なので、実質拠点襲撃のために準備した天使や精霊達の出番はこれで終わり……そんなことを思っていると、いよいよビゼルの居城が見えてきた。
「……クロワ、他の部隊とも合流できる」
俺は彼に報告。兵器のある砦を奇襲した面々も、俺達の後方から続々と集まってきている。
兵器については一切気配がない。一ヶ所に集まっている以上、ここが狙われる可能性はあるのだが……そこについては一応対策はしている。
天使他、今回戦いに参加してくれた他種族達はこの最終決戦に参加することはせず、あくまでビゼルを逃がさないための補助として動く。兵器の効果範囲についてはわかっているので、もし撃たれても逃げられる形に布陣する……天使や竜、精霊についてはどんな状況でも退避はできるので問題はない。人間達は……クウザを始めその辺りはすぐに退避できるような手はずを整えていると確か語っていたはずなので、おそらく大丈夫だろう。

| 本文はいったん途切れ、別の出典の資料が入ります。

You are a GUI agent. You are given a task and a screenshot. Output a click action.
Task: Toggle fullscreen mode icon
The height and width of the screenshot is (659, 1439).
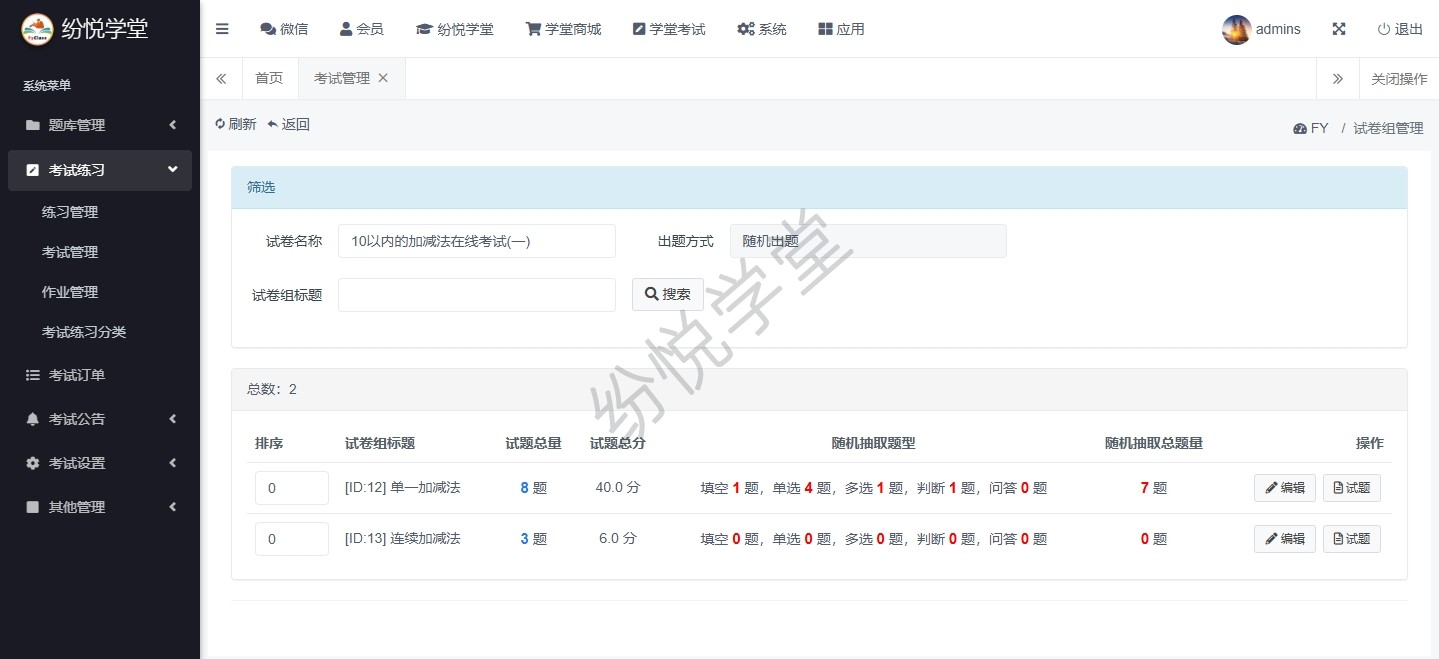coord(1339,29)

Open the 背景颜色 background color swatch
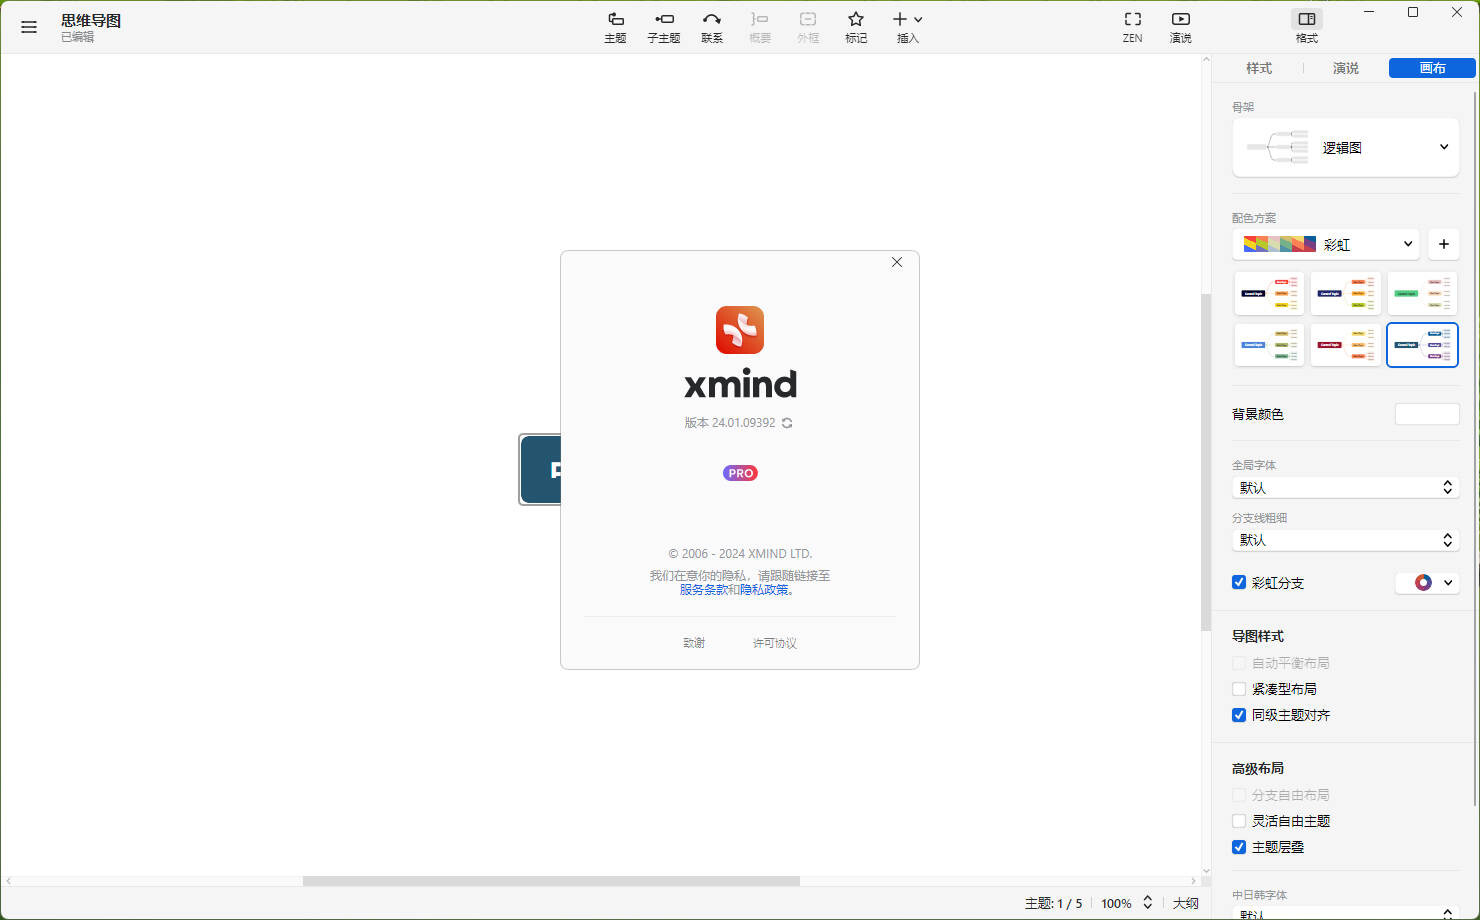pos(1426,413)
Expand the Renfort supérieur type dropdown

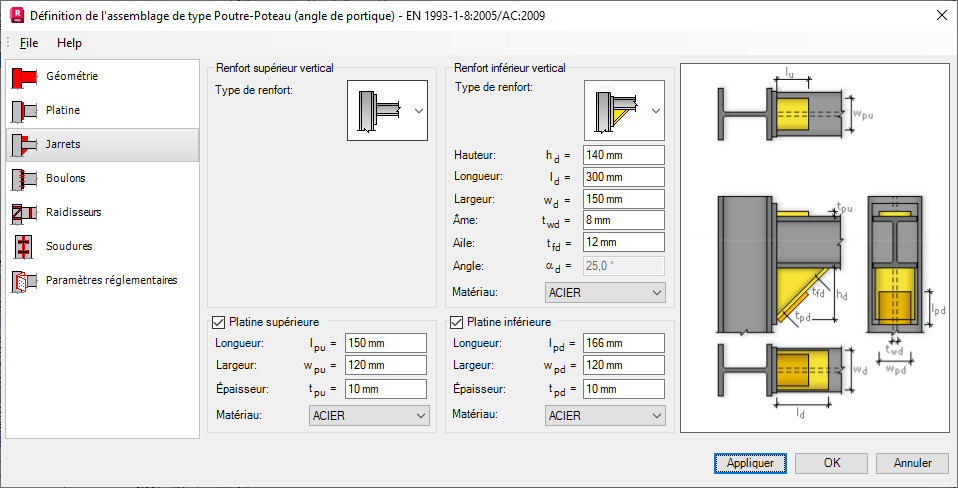pyautogui.click(x=387, y=110)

ただそうした懸念はもう必要ないかもしれない……居城の前に近づく。結局六つ目の兵器は、現われなかった。
「いるぞ、ビゼルが」
エーメルは眼光鋭く居城を見据えながら告げる。ビゼル――彼は城門から魔族を率いて現われた。
「まさか交渉、というわけじゃないよな」
「部下を多数率いている以上、戦うつもりだろう……ん?」
目を細めるクロワ。何事かと思ったのだが――すぐに原因はわかった。
ビゼルについて――彼は部下を率いているのだが、こちらを見据え立ち尽くしている。それだけなら別段違和感もないのだが……まとう魔力が、以前遭遇した時と異なり、明らかに異常だった。
「既に準備は整っているみたいだな」
「直接やり合おうって気なのか?」
俺の呟きにクロワは首を左右に振る。
「違うだろう。間違いなく何か作戦がある……ルオンさん、使い魔による監視を継続してくれ」
「わかった」
返事と共に俺達はビゼルへ近づく。そうして対峙し――やがて、ビゼルは口を開いた。